So I hold my tongue.
But it never seemed realistic to me than anything created could be spatially infinite. There are “ten thousand times ten thousand, and thousands of thousands” of angels, for instance, but there is a number of them. If you counted them, you’d get to the end—as with the trees of the world, and the hairs on our heads, and the grains of sand. Why should the stars be different?
If you showed me a pit in a cavern and told me it was bottomless, I wouldn’t believe you. There’s always something at the end. Why should the sky be different?
I confess I sometimes wonder if we’re operating on a cataclysmically skewed calculation of distance. How can the light of stars a skegillion light years away have reached us here, already?
I wonder about these things.
Right now my task list is so nearly infinite that I haven’t had time to think, time to breathe, time to write…* but there’s an end to that too. And in between I’m listening to music that makes me cry and a youth pastor that makes me howl. Most days I am having a lot of fun.

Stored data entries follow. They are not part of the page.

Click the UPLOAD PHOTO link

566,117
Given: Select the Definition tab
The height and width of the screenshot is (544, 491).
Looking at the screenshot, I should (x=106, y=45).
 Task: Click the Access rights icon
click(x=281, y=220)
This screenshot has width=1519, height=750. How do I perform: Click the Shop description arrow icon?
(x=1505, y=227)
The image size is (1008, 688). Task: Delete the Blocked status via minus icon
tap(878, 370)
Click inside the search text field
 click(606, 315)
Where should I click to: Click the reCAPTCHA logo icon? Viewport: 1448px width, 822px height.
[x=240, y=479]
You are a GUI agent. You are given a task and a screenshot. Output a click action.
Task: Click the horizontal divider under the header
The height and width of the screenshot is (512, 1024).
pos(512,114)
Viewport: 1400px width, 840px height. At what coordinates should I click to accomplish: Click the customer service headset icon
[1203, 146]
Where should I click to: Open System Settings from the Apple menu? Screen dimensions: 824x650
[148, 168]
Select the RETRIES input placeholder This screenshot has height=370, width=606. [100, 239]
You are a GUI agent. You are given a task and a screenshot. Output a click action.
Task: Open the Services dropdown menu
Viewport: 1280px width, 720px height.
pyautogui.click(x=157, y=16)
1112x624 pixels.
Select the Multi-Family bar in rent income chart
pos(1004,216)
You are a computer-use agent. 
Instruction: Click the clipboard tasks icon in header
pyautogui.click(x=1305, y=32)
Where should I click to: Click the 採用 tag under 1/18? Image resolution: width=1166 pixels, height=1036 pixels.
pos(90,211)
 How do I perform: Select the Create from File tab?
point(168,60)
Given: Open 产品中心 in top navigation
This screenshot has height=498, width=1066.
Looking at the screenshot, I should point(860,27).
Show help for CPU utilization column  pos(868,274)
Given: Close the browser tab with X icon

I want to tell you how much I love my sis-in-laws and about the Low Country Boil we did and the enormous pile of shrimp peels that ended up beside my plate… I want to tell you about the kids at VBS and their brown trusting eyes and funny sayings… I want to write about green beans and good deeds and fresh herbs, an (almost) infinite number of things—but I don’t have time.
It comforts me to think that if God did not create material infinity, I can’t either, and so this too shall pass.